I don't actually exist.
---
:>
It also looks like Mac will be bringing Kerberos to OSX, in partnership with MIT.
---
Mac? Who is Mac?
By chance do you mean Apple?
No offense, but you PC guys always get that wrong. It's as bad as saying that a given OS was written by "Linux Torvalds".
- Jeff A. Campbell
- VelociNews (http://www.velocinews.com)
- Jeff
In a way, I hope that developers DON'T come out with a patch that makes "standard" kerberos capable of talking to MS Kerberos.
Why? Because this would be tantamount to accepting the Microsoft extensions, and making the standard needlessly more complicated to support. Why should MS be allowed to have a different implementation than everyone else? Why should people who want to use Kerberos in heterogenous environments be forced to deal with 2 separate interfaces?
No, I think that I would prefer to see the rest of the world adapt the new standard, and snub the MS version completely.
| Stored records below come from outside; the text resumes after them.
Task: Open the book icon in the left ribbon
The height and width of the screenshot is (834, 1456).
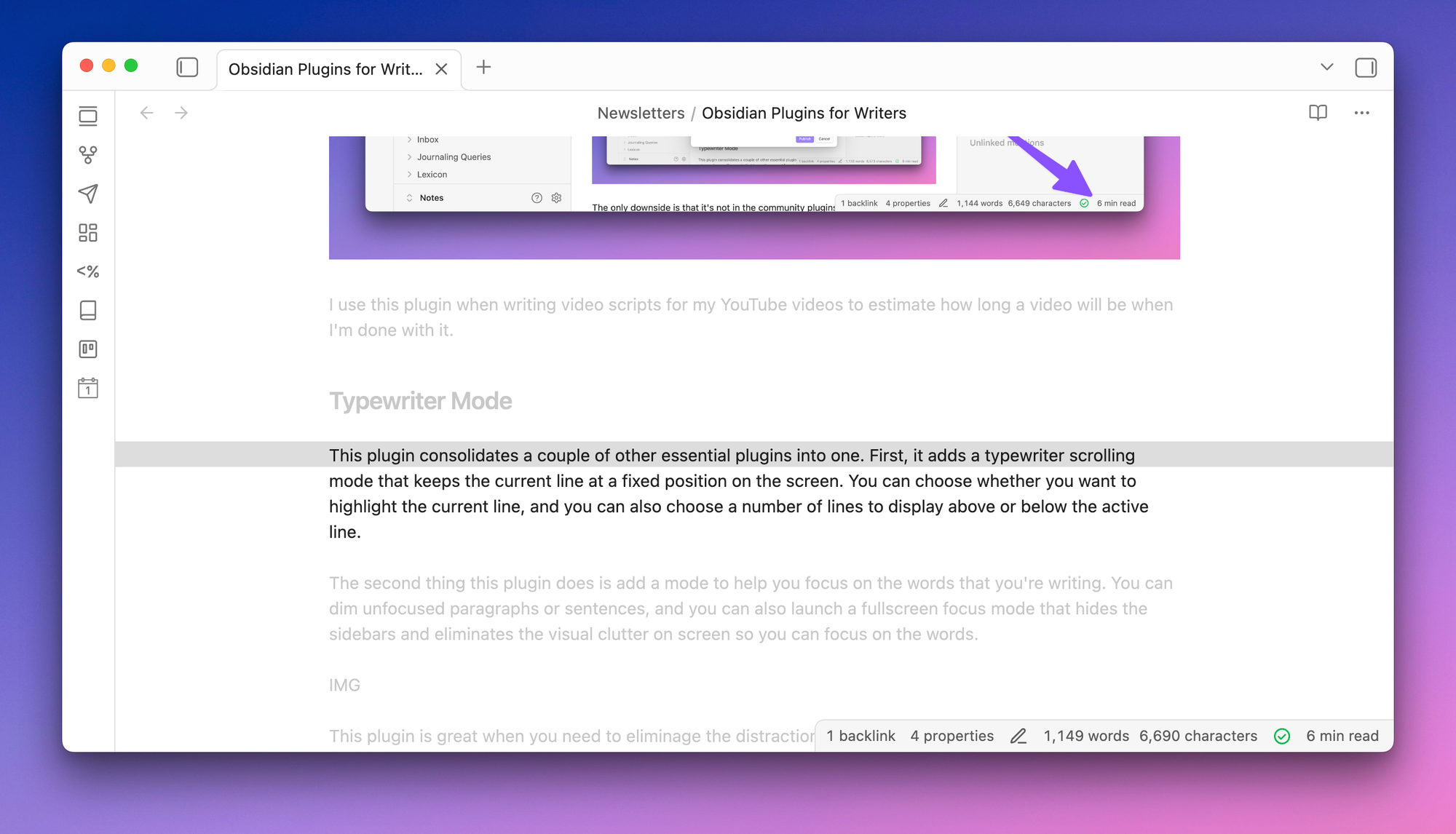Action: pos(88,311)
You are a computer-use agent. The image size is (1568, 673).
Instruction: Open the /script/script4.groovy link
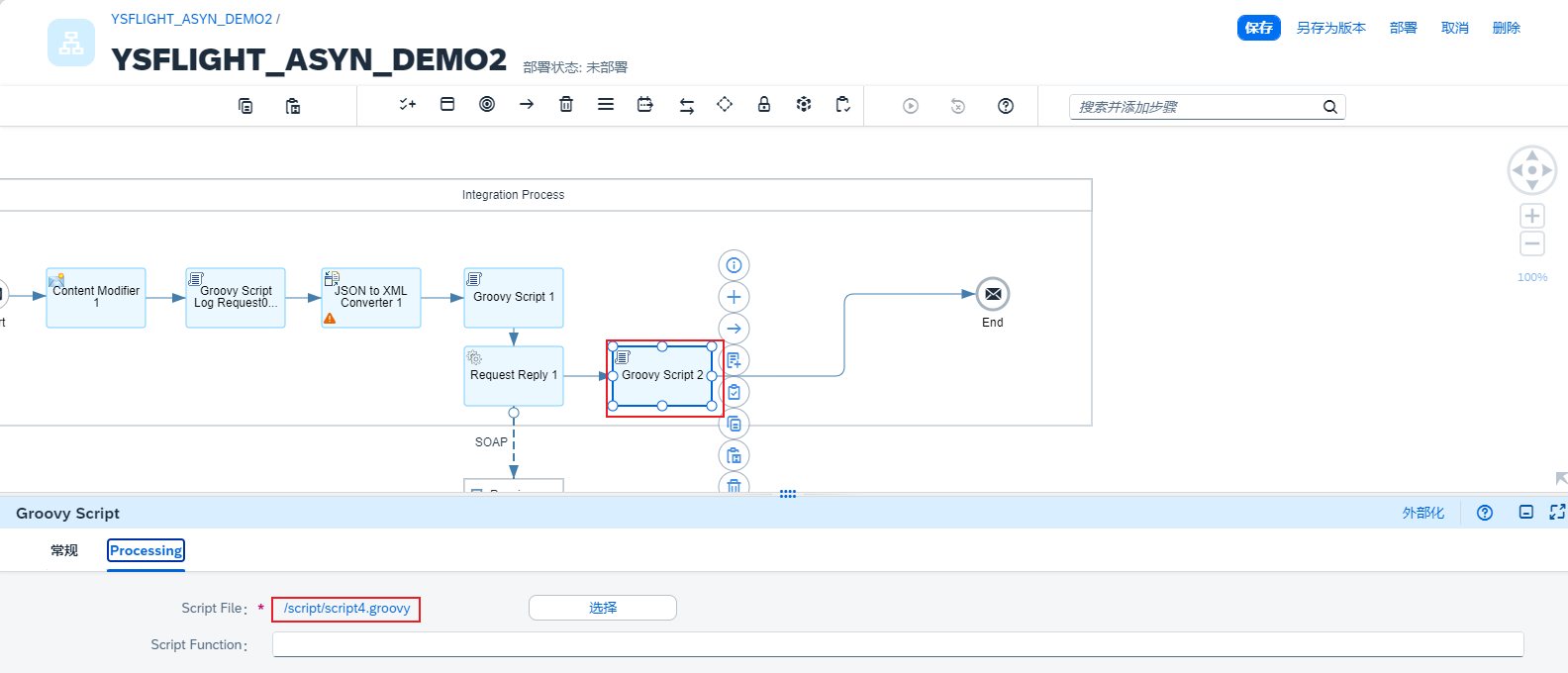pyautogui.click(x=346, y=609)
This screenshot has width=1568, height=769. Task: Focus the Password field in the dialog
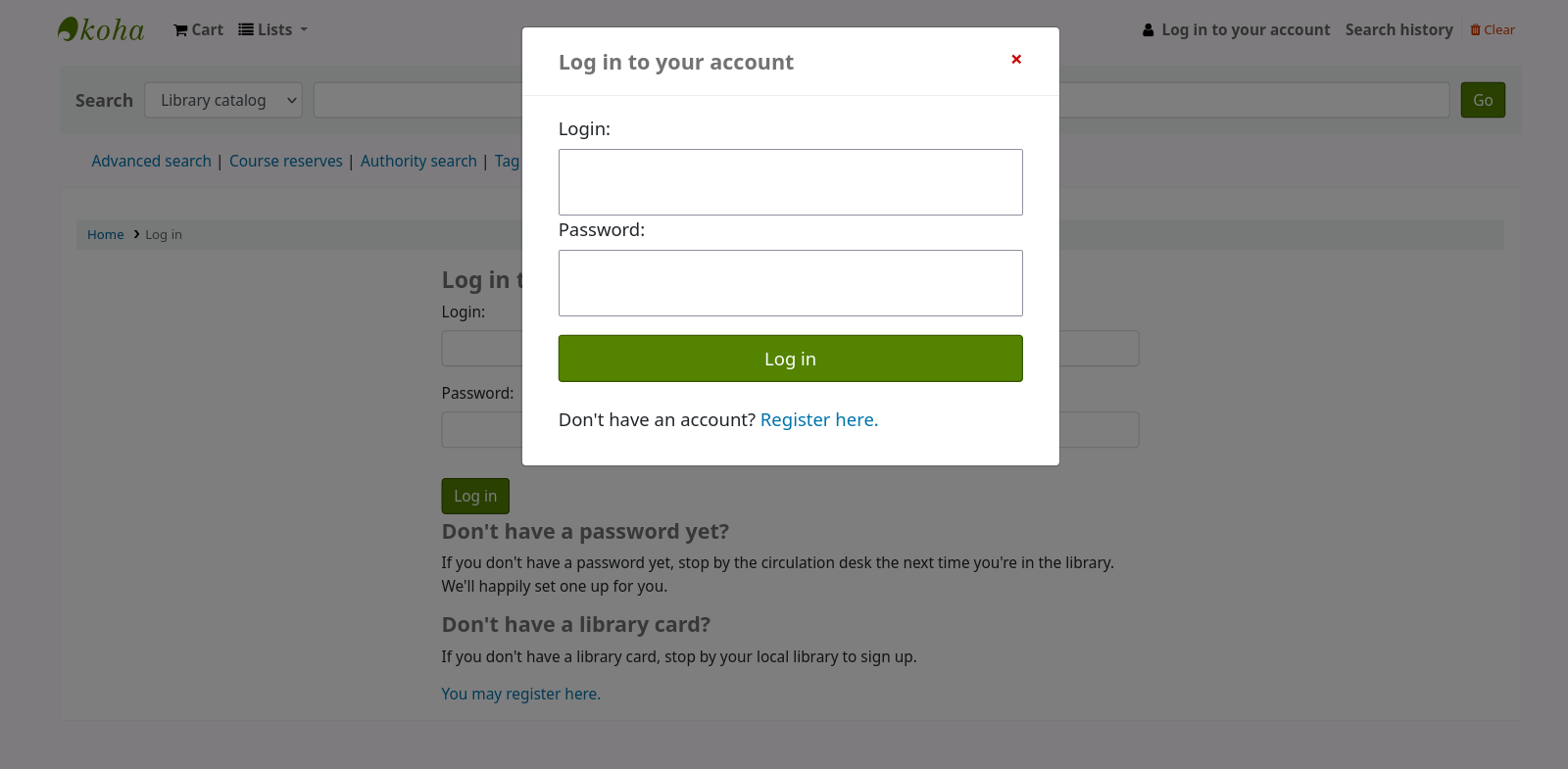point(790,283)
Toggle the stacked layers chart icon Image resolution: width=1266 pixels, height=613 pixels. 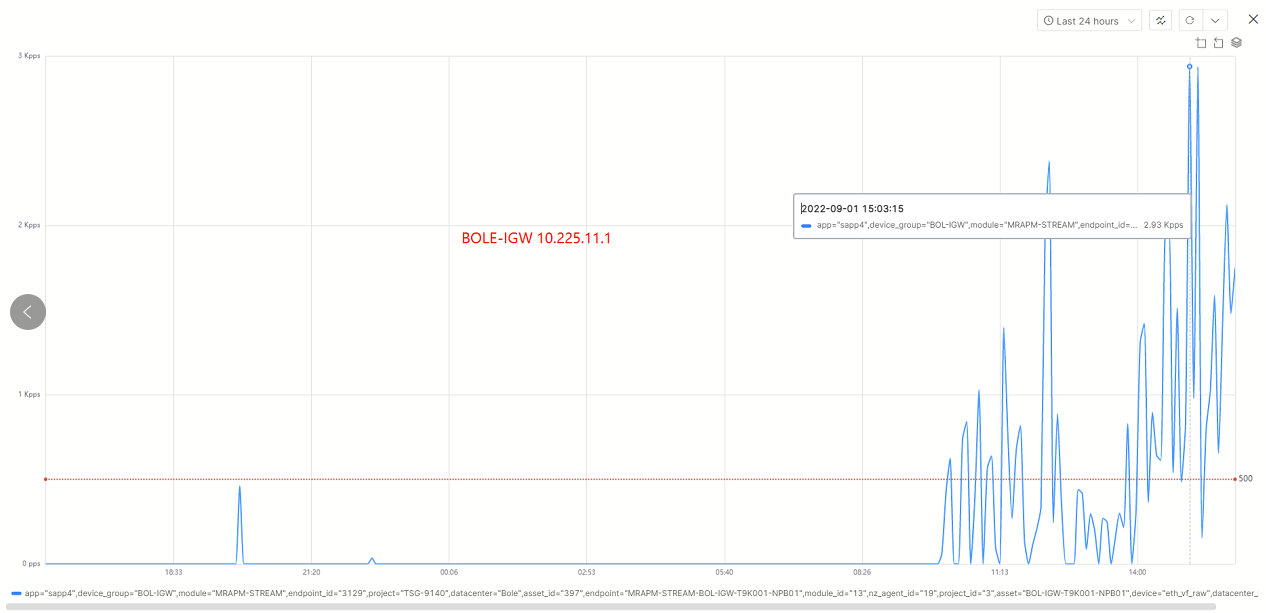point(1236,43)
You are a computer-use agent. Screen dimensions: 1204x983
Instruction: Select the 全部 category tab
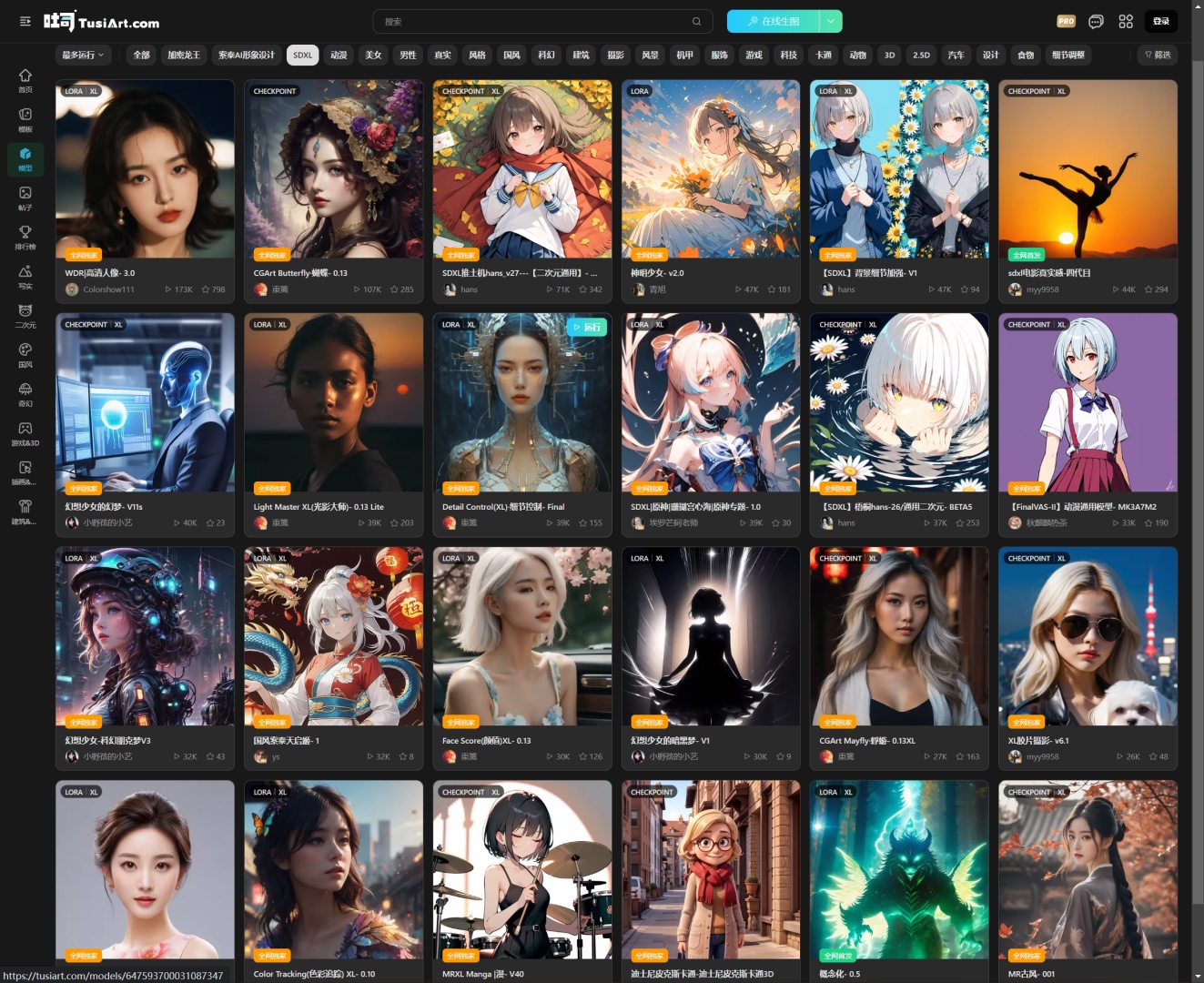141,56
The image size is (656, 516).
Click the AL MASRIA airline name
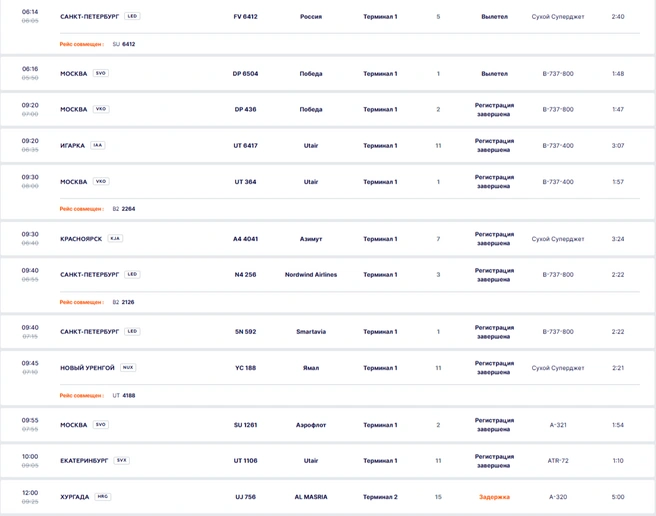click(x=311, y=497)
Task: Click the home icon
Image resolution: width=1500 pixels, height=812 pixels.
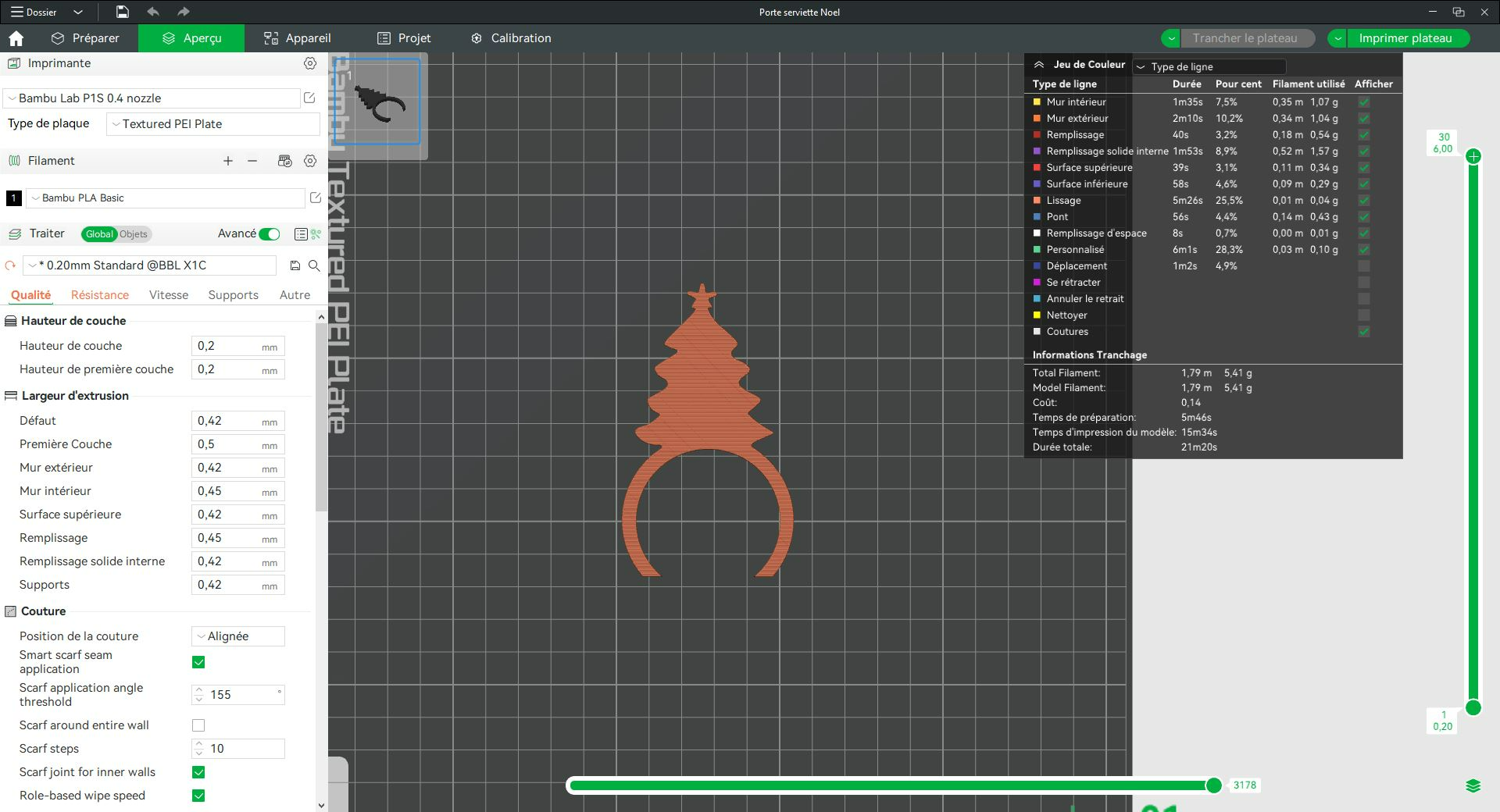Action: click(x=16, y=38)
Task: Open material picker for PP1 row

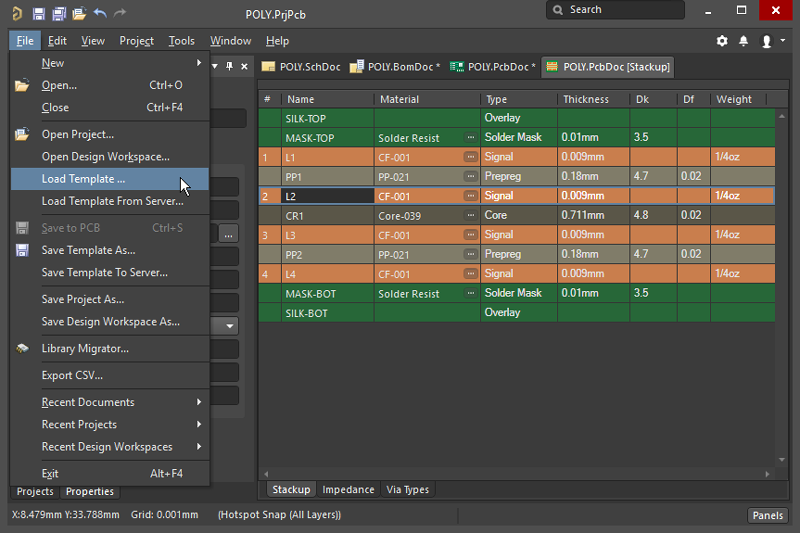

That would be a great test of whether MS really does have monopoly power over the industry; we could just see who gave in. If it's a case of "The rest of the world" vs. "Microsoft", and the world loses...then there is definitely still a problem, and that means that MS can still do whatever they want, unchecked, and unfettered by what is good or preferable for the populance.
WMBC freeform/independent online radio.